What needs to be done >>
Keep the wording of the records intact as you retype them, and omit every image.
Records for this task: Begin
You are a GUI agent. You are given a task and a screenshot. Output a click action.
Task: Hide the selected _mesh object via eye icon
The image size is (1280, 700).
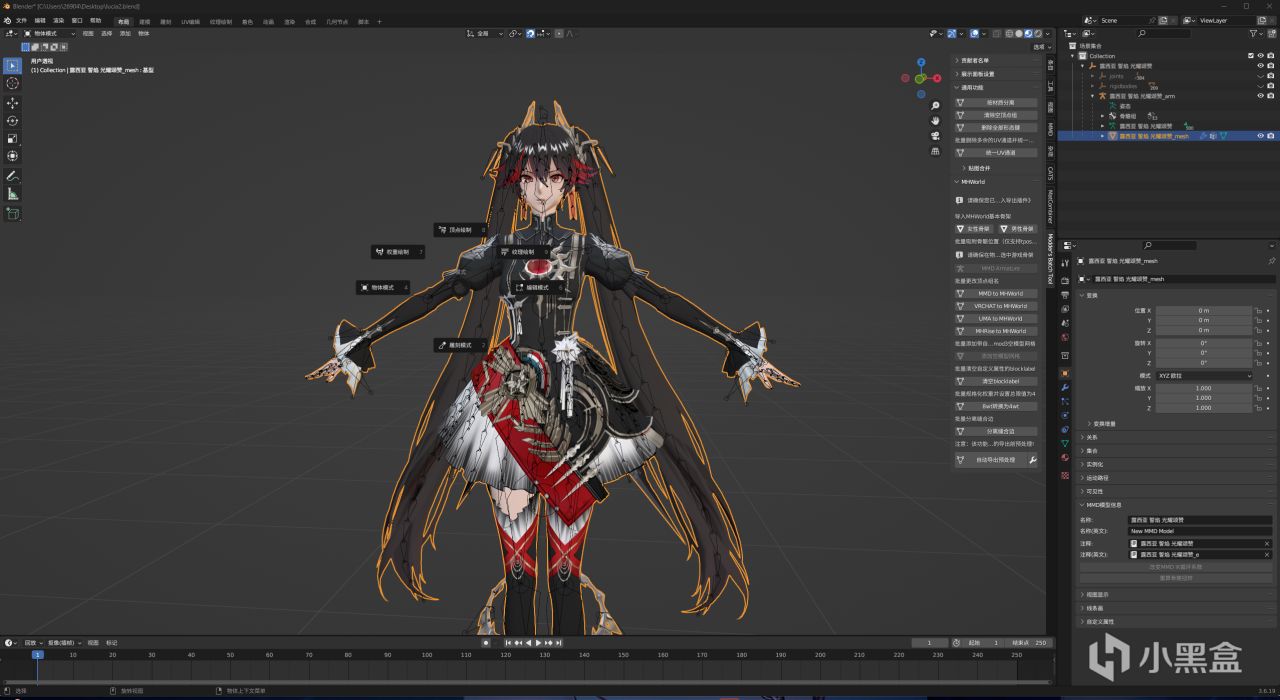pos(1260,136)
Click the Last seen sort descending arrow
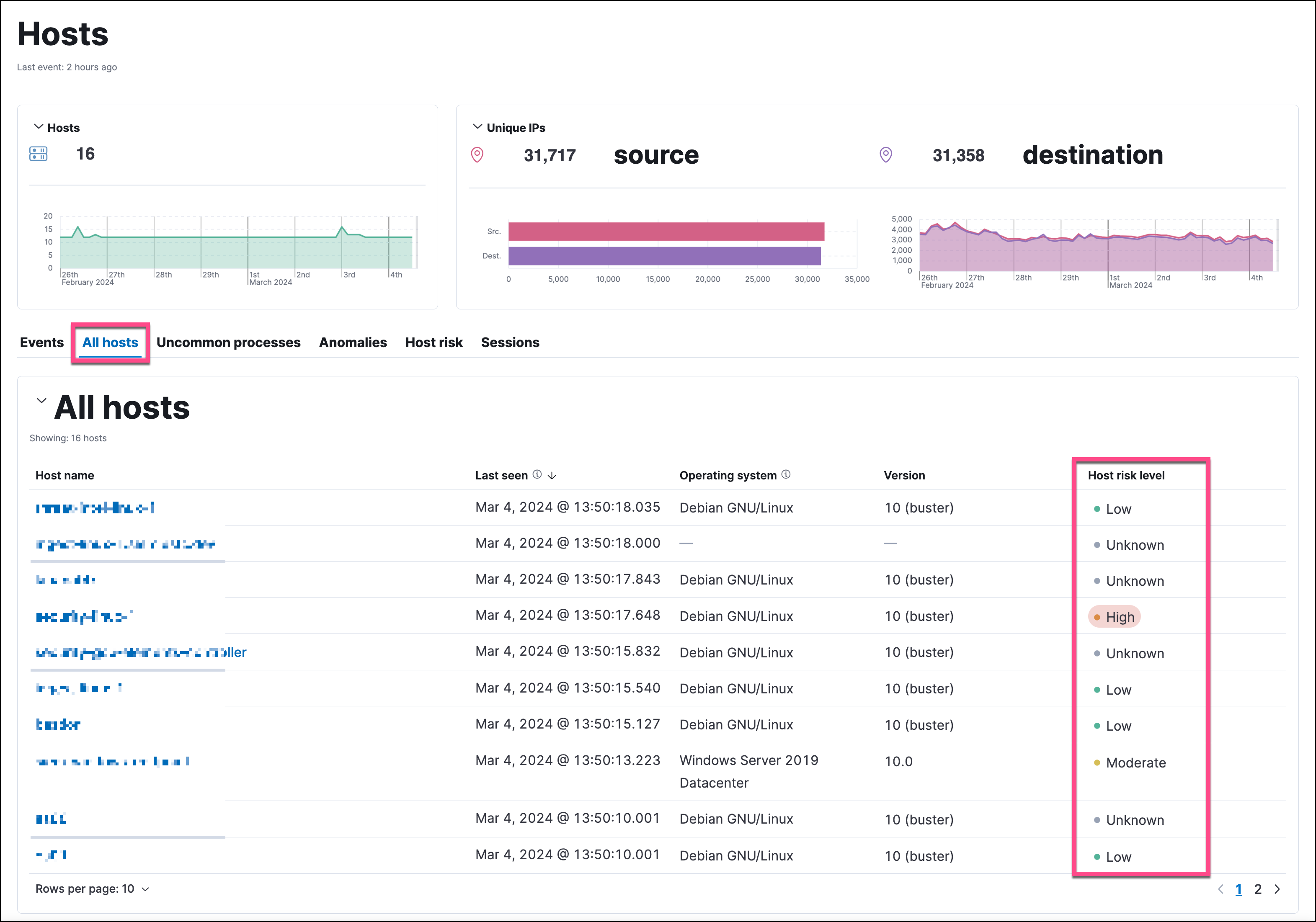1316x922 pixels. (x=556, y=474)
Records for this task: End
Problem solution >>
You are a GUI agent. You are given a task and a screenshot. Output a click action.
Task: Hide the selected _mesh object via eye icon
The image size is (1280, 700).
pos(1260,136)
Click the Last seen sort descending arrow
1316x922 pixels. (x=556, y=474)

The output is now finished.